The Senate’s insistence on providing a path to citizenship for most of the 12 million undocumented immigrants already in the country is the only real difference on which key House Republicans say they won’t budge.

Sensenbrenner and others have signaled a willingness to consider a guest worker program, a grudging acknowledgement that the U.S. economy regularly absorbs far more workers than the government admits legally. Better to open more channels through which workers can arrive legally, and make sure the number of new workers who are admitted bears a realistic relationship to the number of jobs available.

Last year, only 5,000 visas were granted for unskilled laborers, while about 500,000 came illegally. Most of them went right to work.

The House’s emerging spirit of compromise on guest workers is encouraging. But immigration reform won’t be accomplished without resolving the status of the millions who are already here illegally.

Many taxpayers resent providing such things as emergency medical care, law enforcement and education for illegal immigrants. Allowing them to work here legally would ensure that they are paying their own way. It would encourage them to buy homes, invest in their communities and assimilate into U.S. culture–all things that are hard to do when you live in constant fear of being deported.

Legalizing those workers and their families would also allow the new immigration system to focus on the future.
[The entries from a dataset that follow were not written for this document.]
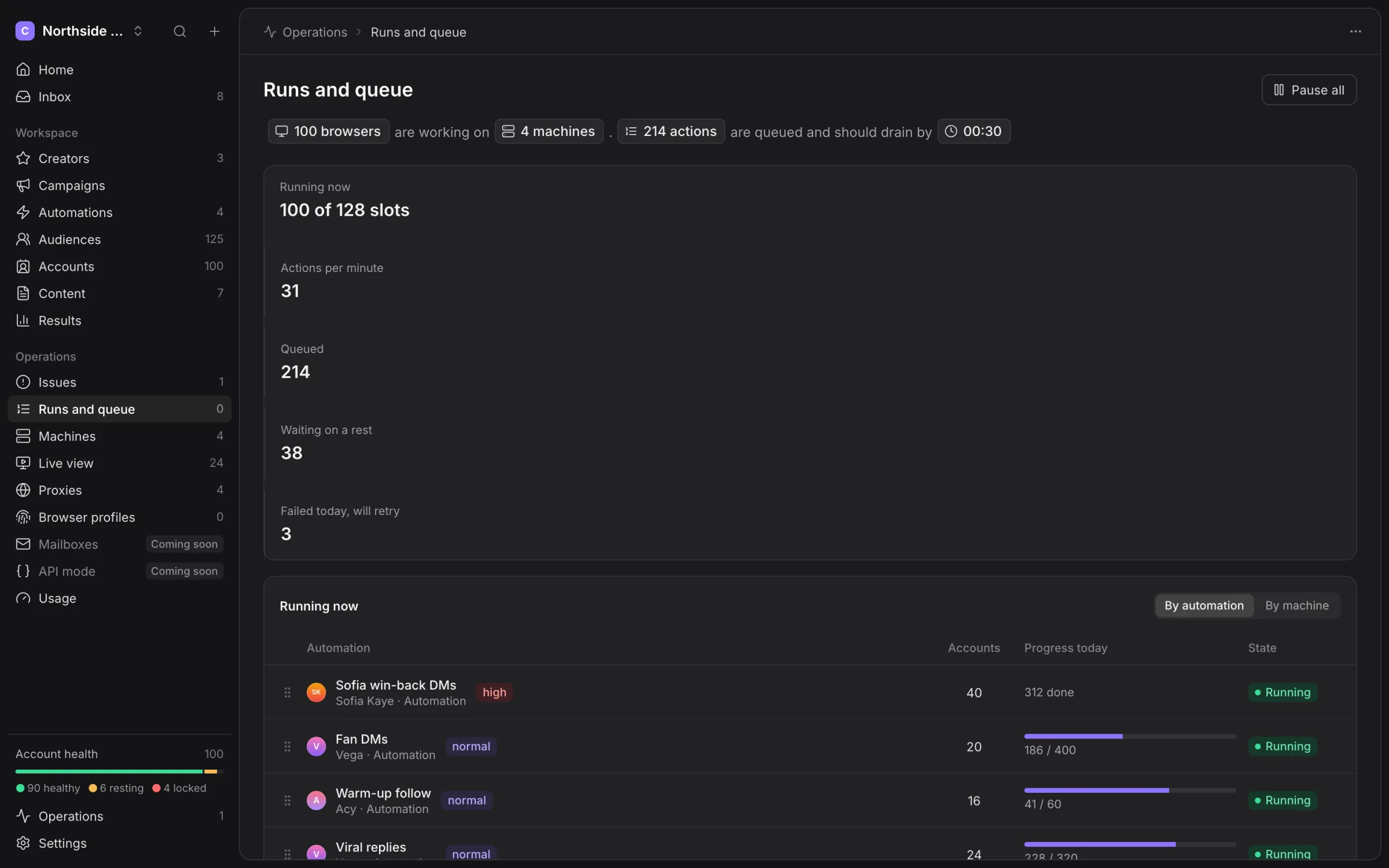This screenshot has height=868, width=1389.
Task: Open the 4 machines chip
Action: [x=549, y=131]
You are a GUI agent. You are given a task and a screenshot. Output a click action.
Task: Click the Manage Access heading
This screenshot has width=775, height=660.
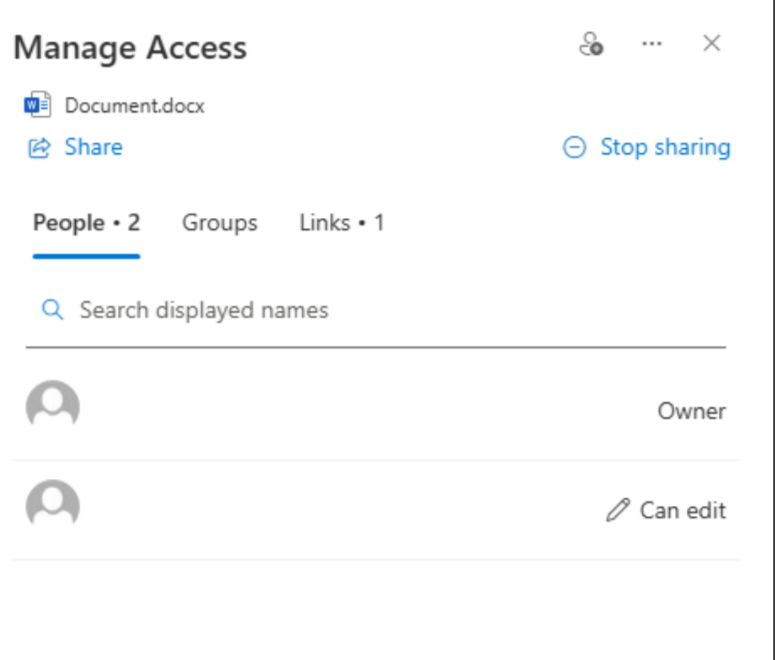click(x=130, y=47)
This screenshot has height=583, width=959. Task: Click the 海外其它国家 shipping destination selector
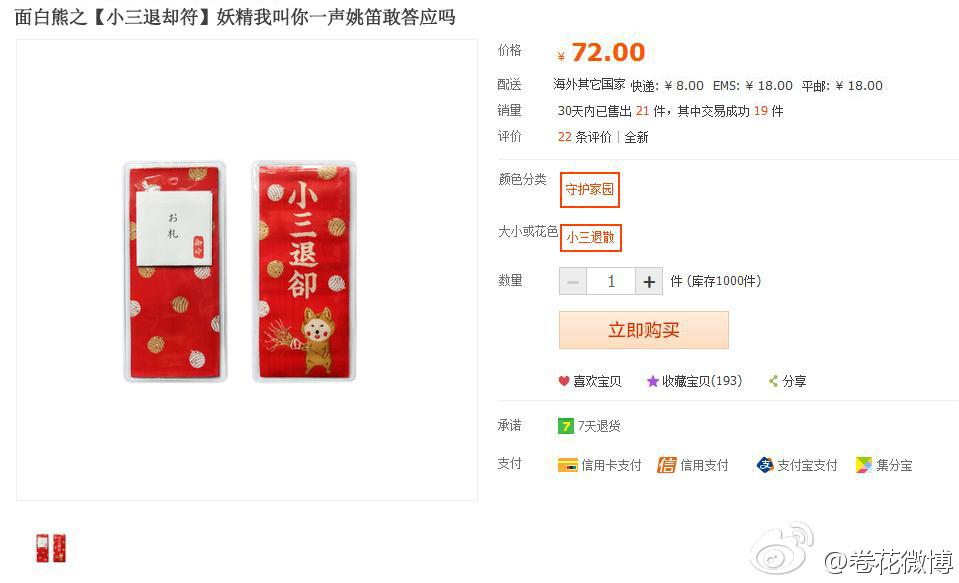590,84
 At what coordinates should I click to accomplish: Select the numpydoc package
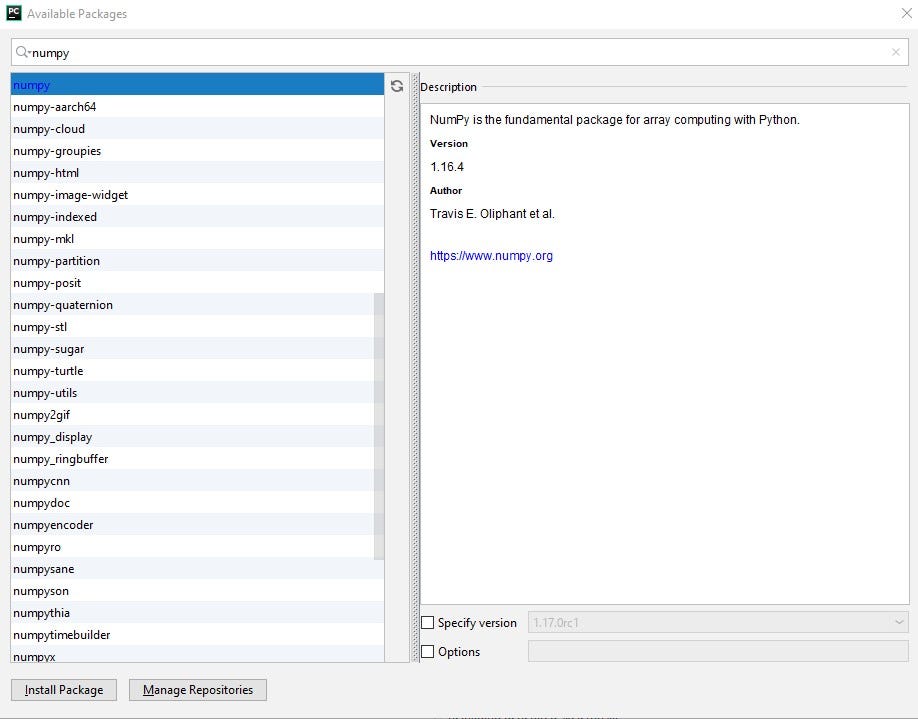click(41, 503)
It would be foolish to waste time and money trying to identify and deport millions of people who are productively employed. Those efforts are better spent making sure new hires are legal and sanctions are enforced.

Failure to legalize those workers would leave the government in much the position it is in now–swamped by millions of violators it can’t possibly prosecute. A law that can’t be enforced only invites more violators. That’s how we got to 12 million.

It makes sense to legalize them, bringing them into the sunshine and onto the tax rolls. Many Americans find that idea distasteful because they believe it rewards people who have broken the law. But the Senate’s plan for “earned citizenship” would not make legalization easy or automatic. Those who have been here less than two years would not qualify. The rest would have to clear a series of hoops and hurdles that include paying thousands of dollars in fines and back taxes, learning English and yes, getting in line.

The alternative is the perpetuation of a huge underground population, which isn’t good for the nation. Putting immigrants on a path to citizenship will help them get on the right side of the law, which is where most of them want to be.